Corea and Burton perform superbly throughout, beginning with “Can’t We Be Friends,” a jaunty gallop through a familiar Frank Sinatra swinger. The pair covers two Jobim songs, “Chega de Saudade” and “Once I Loved,” the Brazilian composer’s lusciously rhythmic material suiting the duo’s perfect alignment of chordal sophistication and dazzling delivery. Corea and Burton truly play as one, trading harmony and solo roles with simpatico mastery. Bill Evans’s “Time Remembered” unfurls gently, thoughtfully, Burton’s solo particularly iridescent. But when the title track finally hits, you realize what the bulk of Hot House is missing: heat! The only up-tempo bebop song on an album named for a Tadd Dameron standard, “Hot House” is gritty and rollicking, waking you from the beautiful stupor of slow to mid tempo songs that, while expertly performed, lack the stomp, energy and fire that would have invigorated Hot House. Let’s hope Corea and Burton revisit the Hot House theme, and include more of the bebop that inspired the song’s composer, next time around.
Calexico, Algiers
Subtly shifting ground
It’s absurd to suggest that all music reflects the geographic location in which it was recorded. But Calexico’s sound is so regionally evocative that they even took the name from a town near the US/Mexican border.
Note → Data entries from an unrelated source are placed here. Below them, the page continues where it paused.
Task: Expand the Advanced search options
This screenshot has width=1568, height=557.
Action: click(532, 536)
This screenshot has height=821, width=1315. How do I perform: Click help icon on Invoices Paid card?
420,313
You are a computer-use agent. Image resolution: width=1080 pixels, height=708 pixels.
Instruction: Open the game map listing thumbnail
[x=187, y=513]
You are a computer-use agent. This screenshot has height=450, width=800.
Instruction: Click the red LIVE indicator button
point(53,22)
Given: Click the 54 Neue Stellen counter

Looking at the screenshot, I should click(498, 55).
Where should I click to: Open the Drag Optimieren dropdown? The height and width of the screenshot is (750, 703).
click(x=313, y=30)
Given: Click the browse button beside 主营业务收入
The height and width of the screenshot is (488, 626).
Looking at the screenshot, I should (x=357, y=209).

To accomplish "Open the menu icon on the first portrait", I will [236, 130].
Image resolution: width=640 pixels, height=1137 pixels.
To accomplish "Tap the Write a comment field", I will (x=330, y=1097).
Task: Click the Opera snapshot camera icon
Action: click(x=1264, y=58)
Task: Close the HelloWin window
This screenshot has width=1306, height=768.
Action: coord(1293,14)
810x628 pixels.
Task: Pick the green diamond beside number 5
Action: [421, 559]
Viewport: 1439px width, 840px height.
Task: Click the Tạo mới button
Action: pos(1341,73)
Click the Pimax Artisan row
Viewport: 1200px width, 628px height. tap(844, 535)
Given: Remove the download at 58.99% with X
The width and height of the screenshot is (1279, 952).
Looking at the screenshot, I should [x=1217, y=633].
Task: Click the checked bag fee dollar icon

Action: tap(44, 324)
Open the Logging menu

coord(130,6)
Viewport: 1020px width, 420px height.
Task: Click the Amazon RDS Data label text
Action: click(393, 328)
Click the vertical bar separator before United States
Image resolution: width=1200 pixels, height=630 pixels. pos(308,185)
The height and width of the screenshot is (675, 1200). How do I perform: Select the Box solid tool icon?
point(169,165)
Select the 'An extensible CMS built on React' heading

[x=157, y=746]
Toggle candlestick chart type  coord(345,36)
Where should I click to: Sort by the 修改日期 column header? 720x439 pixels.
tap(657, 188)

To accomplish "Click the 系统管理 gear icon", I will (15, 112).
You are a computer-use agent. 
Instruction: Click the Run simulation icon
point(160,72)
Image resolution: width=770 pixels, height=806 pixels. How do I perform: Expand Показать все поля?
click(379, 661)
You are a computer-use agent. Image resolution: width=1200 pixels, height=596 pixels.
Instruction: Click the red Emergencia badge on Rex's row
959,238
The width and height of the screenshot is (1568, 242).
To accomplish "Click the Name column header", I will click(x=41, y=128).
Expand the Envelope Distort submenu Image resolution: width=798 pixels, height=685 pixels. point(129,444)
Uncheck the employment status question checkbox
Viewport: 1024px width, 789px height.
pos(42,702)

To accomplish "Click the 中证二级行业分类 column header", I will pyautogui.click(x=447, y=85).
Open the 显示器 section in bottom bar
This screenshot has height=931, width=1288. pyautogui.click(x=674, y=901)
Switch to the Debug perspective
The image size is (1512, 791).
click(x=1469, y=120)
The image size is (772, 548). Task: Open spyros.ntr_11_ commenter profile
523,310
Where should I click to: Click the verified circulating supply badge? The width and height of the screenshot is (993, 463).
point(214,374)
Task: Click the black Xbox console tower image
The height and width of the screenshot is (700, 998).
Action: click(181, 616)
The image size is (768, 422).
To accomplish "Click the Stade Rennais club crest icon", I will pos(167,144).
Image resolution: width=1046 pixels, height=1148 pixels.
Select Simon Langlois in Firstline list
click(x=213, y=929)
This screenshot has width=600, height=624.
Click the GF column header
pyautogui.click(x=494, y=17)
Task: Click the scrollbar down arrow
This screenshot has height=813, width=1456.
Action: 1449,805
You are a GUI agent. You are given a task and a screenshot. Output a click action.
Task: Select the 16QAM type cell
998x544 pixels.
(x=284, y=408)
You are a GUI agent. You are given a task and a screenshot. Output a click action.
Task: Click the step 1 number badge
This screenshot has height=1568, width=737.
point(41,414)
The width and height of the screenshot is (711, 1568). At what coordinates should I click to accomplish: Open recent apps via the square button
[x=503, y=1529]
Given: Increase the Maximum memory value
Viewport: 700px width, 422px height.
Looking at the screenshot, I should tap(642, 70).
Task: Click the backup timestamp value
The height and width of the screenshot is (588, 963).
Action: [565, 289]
It’s the perfect handle for their alt-country-informed blend of desert blues, spaghetti western soundtracks, ’50s/’60s surf-rock and music from across the Latin-American spectrum — a compelling and highly distinctive hybrid that has almost become a genre in its own right.
All the more surprising then, that for the recording of their seventh LP Calexico relocated to New Orleans, specifically to its Algiers neighborhood. But there’s no swampy funk, jazz, Cajun two-step or Creole boogie here. Rather, pump organ, Moog, keys and Venezuelan cuatro guitar blend with their usual guitar/upright bass/drums set-up and beloved accordion, brass and pedal-steel, to create songs brimming with the band’s trademark sensual drama, but which see them subtly shifting ground.
Opener “Epic” is swarthy and insistent with a great pop groove and the muscular “Splitter” could well satisfy Springsteen fans, while it’s not too much of a stretch to imagine more adventurous Kings Of Leon devotees warming to “Maybe On Monday.” With an international guest list of empathetic instrumentalists and vocalists, Calexico have delivered a record as strong, soulful and surprising as their adopted city itself. Not bad, 22 years on.